No texto ele faz uma leve lembrança ao episódio Araguaia ao cantar “vitória” em caso de um novo conflito contra a esquerda: “(…) seriam derrotadas da mesma forma que foram em Xambioá”, escreve, ao referir-se ao município de Tocantins, entre o Sul do Pará e Norte do Maranhão, que à época representou uma espécie de capital do conflito. Fruto da imaginação do coronel, o “novo” movimento armado da esquerda, em caso de conflito, “se houver, será esmagado como aconteceu nas guerrilhas comunistas de 1968”.

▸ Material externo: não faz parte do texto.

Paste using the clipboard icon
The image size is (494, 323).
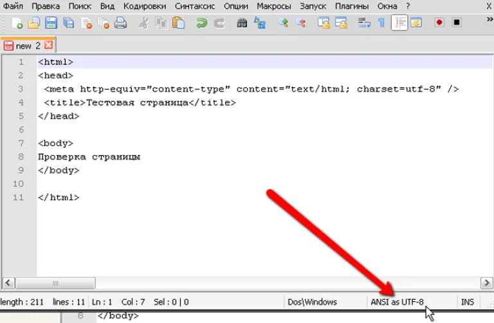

Mais tarde, já na reserva, o coronel se deslocaria para a Agência Brasileira de Inteligência (Abin), como chefe do escritório de Roraima e do Grupo de Trabalho Amazônia (GTAM), cargos que permitiram sua atuação em toda a região. Os relatórios de Fregapani atacam as ONGs que atuam na região, às quais classifica como representantes de interesses de dominação econômica estrangeira contrários à soberania nacional. Entre 2005 e 2008, Fregapani aliou-se aos arrozeiros que ocupavam ilegalmente vastas extensões da terra indígena Raposa Serra do Sol, em Roraima, e chegou a levar o líder deles, o empresário rural e ex-deputado Paulo Roberto Quartiero, para palestra na sede da ESG, no Rio de Janeiro. Ele considerava Quartiero um herói da resistência contra interesses externos.

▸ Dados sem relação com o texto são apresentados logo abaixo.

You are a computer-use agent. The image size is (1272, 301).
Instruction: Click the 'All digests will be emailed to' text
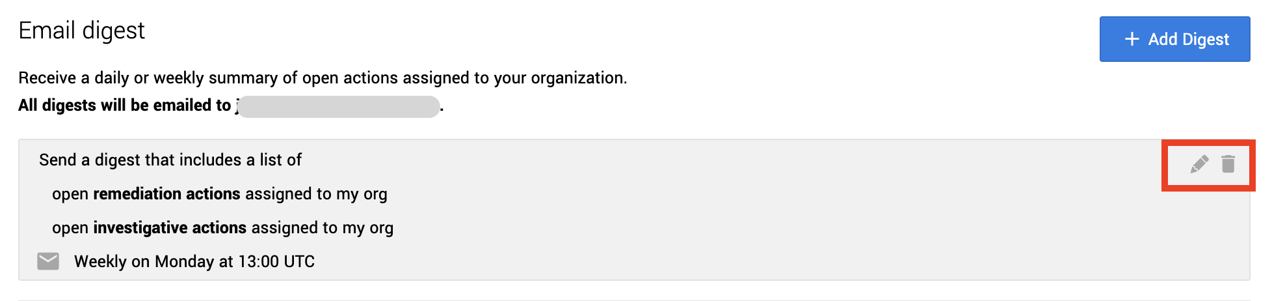pyautogui.click(x=125, y=106)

A atuação de Fregapani chamou a atenção da Polícia Federal, que chegou a investigá-lo por suposta participação em ações que culminaram no sequestro de quatro policiais federais, em 2005, e numa série de atentados dentro da reserva. Quando entrou na área para comandar a operação de retirada dos não-índios em 2008, o delegado Fernando Segóvia, ex-diretor-geral da PF, encontrou na fazenda de Quartiero mais de 90 bombas construídas para resistir a ação da polícia e chegou a levantar a suspeita de que haveria dedo do militar na organização da reação dos arrozeiros. Os relatórios de Fregapani ajudaram a influir na posição adotada pelo Exército que, procurado por Segóvia na ocasião, embora tenha uma base no coração da reserva, se recusou a participar da retirada dos invasores, tarefa que acabou sobrando exclusivamente para a PF. “Fiz a operação porque tenho a casca grossa”, disse Segóvia à Pública. O Comandante Militar da Amazônia à época era o general Augusto Heleno, atual chefe do Gabinete de Segurança Institucional (GSI) da Presidência da República, que a partir de 2019 ajudaria a formatar a polêmica política de Bolsonaro para a região.

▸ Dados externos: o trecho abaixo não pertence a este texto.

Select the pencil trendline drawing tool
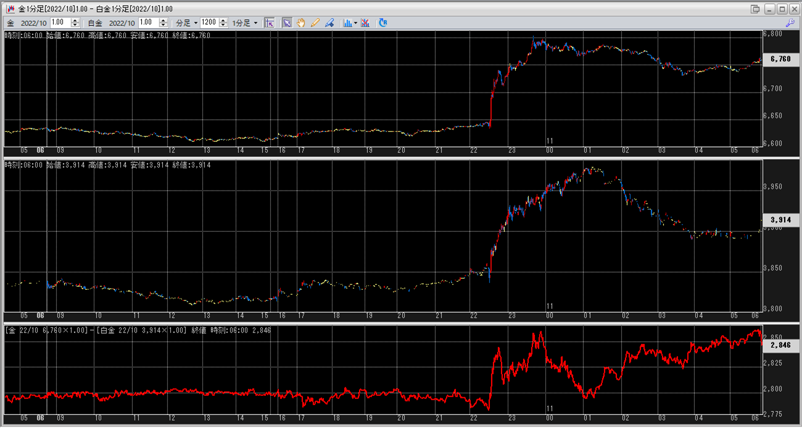Viewport: 802px width, 428px height. click(315, 23)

O coronel Fregapani se autodefine como nacionalista, conservador e liberal, perfil que se encaixa como luva às pretensões do presidente Jair Bolsonaro nas questões centrais da Amazônia pelo atual Governo: mineração em terra indígena, legalização fundiária e exploração dos recursos naturais como eixos de ocupação dos vazios demográficos da região, estratégia que, como se sabe, colocaram o Brasil como o país do desmatamento, da grilagem de terra e da invasão permanente de terras indígenas por garimpeiros.